Drivers have enjoyed a noticeable reduction in gas prices during the past few months from about $2.80 a gallon for regular in June to about $2.44 just before Labor Day; this trend is likely to continue for several more months. Gas prices are generally correlated with the price of crude oil which has plummeted from over $100 a barrel at the beginning of this year to about $45 a barrel now. The correlation is not anything like a one-to-one ratio, because significant other factors, such as refining and distribution costs, regulations, and gas taxes that also affect the price of gas.
But the oil price is the largest influence and is also usually the most variable, so one can normally expect a gas price decline soon if one sees news of a significant decline in the per barrel price of oil – and conversely, one can expect a gas price increase soon if one sees news of oil price increases.
The good news is expected to continue: “AAA also predicts gas prices could fall below $2 a gallon in some parts of the country by the winter holidays.

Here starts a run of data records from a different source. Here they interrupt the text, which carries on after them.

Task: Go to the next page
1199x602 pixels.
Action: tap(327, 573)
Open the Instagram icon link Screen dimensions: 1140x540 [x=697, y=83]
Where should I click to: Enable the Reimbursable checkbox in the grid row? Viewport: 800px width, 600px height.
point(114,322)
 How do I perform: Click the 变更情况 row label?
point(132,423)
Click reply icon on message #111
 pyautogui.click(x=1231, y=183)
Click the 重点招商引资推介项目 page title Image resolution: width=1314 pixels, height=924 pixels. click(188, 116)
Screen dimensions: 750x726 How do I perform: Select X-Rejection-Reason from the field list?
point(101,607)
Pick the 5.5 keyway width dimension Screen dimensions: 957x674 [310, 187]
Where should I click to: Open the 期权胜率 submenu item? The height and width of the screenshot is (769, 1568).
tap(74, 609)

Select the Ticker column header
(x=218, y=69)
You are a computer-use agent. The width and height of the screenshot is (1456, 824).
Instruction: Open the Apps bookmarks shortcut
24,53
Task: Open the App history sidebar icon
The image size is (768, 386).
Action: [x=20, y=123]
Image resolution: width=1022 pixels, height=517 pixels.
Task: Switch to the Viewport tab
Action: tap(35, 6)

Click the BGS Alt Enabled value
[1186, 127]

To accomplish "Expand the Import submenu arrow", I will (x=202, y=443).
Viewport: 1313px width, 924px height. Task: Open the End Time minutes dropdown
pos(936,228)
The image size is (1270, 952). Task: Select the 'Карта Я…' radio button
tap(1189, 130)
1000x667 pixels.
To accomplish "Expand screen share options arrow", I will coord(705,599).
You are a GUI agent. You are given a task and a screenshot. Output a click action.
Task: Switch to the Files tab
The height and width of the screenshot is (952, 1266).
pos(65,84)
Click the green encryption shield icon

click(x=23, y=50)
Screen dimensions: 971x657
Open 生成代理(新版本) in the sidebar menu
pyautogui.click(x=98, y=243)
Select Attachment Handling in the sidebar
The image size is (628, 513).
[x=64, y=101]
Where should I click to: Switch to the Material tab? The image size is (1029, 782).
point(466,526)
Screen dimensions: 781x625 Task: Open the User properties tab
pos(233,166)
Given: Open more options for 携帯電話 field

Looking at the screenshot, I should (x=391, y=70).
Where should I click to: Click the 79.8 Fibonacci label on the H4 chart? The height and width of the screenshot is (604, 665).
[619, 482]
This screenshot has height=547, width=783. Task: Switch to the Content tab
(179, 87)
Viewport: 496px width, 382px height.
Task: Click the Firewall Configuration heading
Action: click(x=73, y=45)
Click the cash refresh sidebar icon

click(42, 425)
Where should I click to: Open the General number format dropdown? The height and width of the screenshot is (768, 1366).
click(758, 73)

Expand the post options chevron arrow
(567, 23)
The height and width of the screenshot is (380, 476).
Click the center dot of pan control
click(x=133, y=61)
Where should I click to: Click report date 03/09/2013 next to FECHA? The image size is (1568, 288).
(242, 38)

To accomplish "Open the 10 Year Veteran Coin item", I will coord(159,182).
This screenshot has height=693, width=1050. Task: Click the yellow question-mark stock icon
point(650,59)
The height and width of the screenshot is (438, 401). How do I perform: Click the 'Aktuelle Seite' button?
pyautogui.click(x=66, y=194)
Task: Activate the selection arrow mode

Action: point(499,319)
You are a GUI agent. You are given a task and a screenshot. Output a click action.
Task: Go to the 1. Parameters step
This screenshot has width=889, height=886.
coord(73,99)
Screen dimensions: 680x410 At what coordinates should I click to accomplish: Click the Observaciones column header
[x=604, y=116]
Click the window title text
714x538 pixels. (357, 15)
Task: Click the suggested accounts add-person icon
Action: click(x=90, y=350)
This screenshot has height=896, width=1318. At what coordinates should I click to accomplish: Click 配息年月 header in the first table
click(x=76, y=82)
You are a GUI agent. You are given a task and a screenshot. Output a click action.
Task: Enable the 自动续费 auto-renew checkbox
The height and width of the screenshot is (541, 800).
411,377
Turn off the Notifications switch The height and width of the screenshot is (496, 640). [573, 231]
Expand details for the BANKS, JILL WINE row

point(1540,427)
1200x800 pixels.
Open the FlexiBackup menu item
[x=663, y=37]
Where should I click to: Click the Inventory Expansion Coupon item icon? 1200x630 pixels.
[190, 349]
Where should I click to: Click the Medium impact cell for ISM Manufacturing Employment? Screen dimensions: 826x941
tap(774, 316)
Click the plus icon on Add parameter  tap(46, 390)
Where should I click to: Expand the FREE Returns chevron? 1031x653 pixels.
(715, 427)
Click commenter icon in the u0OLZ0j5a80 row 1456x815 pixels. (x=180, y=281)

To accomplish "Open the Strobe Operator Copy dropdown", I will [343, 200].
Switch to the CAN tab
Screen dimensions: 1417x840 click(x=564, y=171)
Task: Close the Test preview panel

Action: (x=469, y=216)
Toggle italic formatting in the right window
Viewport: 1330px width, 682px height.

There is good reason to believe that cheaper oil costs, a seasonal decline in driving and the switchover to less costly winter-blend gasoline will continue to push down prices through the end of the year.” (See CNN & Boston.com)
Consumers should realize that oil prices are volatile and could spike suddenly, leading to a gas price jump, so fuel economy should still be a significant consideration in car buying, unless one can afford lots of expensive gas.